The Chinese tech giant is set to report first quarter fiscal 2021 earnings results after the closing bell Wednesday. With consecutive quarters of strong earnings that has yielded tons of cash flow, Baidu is ready to put its cash to work, promising to boost its investments by some 30% annually over the next several years. Often referred to as the “Google of China,” the company many initiatives include a stand-alone artificial intelligence (AI) semiconductor capabilities, as well as streaming and autonomous vehicles.
With more than 13 years in research and developing its vehicle technology, Baidu has established itself as one of China’s leading players in autonomous driving with its mobility-as-a-service (MaaS) platform. Reports suggest Baidu, which has amassed some forty autonomous vehicles in its fleet, will allow customers to order transportation services on demand by leveraging various robotaxis and robobuses. But can Baidu’s autonomous driving efforts produce enough revenue to enable it to compete with other established leaders?
Elsewhere, in light of the recent chip shortage, the company is reportedly planning to leverage its existing AI-based platform-as-a-service capabilities to sell chips to customers in various industries including banks and automakers to help them manage applications without having to build their own platforms. Baidu’s existing businesses, namely its marketing division, has rebounded strongly due to online advertising. Investors on Tuesday will want to know if the rebound is sustainable. This, among others, will be an important topic analysts during the conference call.
In the three months that ended March, Wall Street expects the Beijing-based company to earn $1.66 per share on revenue of $4.22 billion. This compares to the year-ago quarter when earnings came to $1.26 per share on revenue of $3.22 billion. For the full year, ending in January, earnings are expected to rise 3.6% year over year to $10.18, while full-year revenue of $19.64 billion would rise about 19.4% year over year.
The recent decline in Baidu coincides with the selloff in high-growth stocks in favor of value names. But as the rotation into value fades, Baidu shares will recover. The upbeat full-year revenue forecast for close to 20% growth is nonetheless a welcome sign that analysts believe the company has overcome the disruption in its digital ad business which was brought on by the coronavirus outbreak. Baidu generates roughly 60% of its revenue from its online marketing.
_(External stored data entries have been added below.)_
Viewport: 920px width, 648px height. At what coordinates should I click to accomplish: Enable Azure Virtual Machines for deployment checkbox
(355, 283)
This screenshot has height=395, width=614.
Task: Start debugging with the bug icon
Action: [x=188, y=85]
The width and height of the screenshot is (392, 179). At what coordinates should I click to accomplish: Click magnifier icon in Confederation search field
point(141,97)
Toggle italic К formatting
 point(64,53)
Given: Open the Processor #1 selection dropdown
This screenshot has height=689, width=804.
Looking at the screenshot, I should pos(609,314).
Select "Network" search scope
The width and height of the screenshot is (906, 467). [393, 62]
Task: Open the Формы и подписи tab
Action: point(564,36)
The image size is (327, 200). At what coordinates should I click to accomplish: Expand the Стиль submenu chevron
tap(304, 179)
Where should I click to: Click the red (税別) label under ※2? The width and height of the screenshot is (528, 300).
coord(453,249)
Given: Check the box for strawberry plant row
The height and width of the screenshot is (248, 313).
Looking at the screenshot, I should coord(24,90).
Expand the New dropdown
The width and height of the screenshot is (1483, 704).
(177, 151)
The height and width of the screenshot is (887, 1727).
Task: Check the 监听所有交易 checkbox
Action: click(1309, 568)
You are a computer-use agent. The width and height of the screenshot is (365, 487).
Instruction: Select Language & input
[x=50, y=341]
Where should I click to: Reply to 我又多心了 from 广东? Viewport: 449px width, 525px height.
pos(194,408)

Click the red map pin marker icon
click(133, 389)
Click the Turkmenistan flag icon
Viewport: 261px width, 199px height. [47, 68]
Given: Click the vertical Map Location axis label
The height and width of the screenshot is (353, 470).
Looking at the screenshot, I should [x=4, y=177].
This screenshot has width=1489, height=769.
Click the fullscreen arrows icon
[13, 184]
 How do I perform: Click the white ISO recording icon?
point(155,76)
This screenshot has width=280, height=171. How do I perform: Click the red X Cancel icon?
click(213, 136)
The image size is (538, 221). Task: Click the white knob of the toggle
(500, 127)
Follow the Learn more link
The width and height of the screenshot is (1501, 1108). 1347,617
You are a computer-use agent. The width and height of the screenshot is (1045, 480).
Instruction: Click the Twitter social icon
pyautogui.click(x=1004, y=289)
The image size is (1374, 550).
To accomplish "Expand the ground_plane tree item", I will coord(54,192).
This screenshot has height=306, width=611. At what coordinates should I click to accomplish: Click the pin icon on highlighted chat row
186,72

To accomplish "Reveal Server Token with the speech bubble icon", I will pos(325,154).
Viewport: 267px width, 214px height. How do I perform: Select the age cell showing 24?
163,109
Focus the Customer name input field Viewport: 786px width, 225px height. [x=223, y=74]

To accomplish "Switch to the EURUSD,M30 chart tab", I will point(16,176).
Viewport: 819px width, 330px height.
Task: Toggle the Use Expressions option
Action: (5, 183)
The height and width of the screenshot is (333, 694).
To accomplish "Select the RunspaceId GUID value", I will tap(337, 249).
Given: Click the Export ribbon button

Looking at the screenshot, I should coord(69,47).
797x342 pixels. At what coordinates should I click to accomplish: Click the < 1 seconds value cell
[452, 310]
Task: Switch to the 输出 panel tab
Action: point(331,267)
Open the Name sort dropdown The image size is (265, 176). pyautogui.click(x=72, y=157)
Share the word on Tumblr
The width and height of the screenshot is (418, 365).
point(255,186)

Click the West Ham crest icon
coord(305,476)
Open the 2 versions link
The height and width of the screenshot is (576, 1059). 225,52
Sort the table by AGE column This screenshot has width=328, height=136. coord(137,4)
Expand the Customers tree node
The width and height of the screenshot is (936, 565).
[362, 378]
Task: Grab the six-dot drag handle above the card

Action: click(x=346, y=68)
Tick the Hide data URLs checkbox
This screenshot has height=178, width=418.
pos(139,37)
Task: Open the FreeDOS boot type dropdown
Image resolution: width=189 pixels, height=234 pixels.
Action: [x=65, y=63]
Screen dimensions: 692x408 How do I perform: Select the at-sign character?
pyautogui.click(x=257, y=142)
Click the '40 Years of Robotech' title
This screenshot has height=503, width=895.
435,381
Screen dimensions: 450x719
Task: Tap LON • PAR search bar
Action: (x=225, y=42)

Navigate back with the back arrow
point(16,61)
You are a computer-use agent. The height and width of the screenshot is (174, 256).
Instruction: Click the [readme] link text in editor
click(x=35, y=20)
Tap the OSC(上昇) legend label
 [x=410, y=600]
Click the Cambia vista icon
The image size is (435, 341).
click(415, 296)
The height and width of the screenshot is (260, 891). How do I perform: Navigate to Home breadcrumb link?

In the fourth quarter Baidu reported better-than-expected quarterly earnings and revenue, driven by increased ad spending on its internet search platform which rebounded strongly from the pandemic-induced lockdowns. Fourth quarter revenues rose 5%, reversing a downtrend. Q4 adjusted EPS of $3.08 beat estimates by 49 cents. AI solutions revenue rose 67% year over year, reaching an annualized run rate of $2 billion.
This is a notable growth trend in the company’s core non-advertising revenue which rose strongly in consecutive quarters. When factoring the company’s decline in content costs, traffic acquisition costs and costs of good sold, Baidu is executing and moving towards the future with its collective businesses. On Tuesday investors will want to see whether these positive metrics can continue.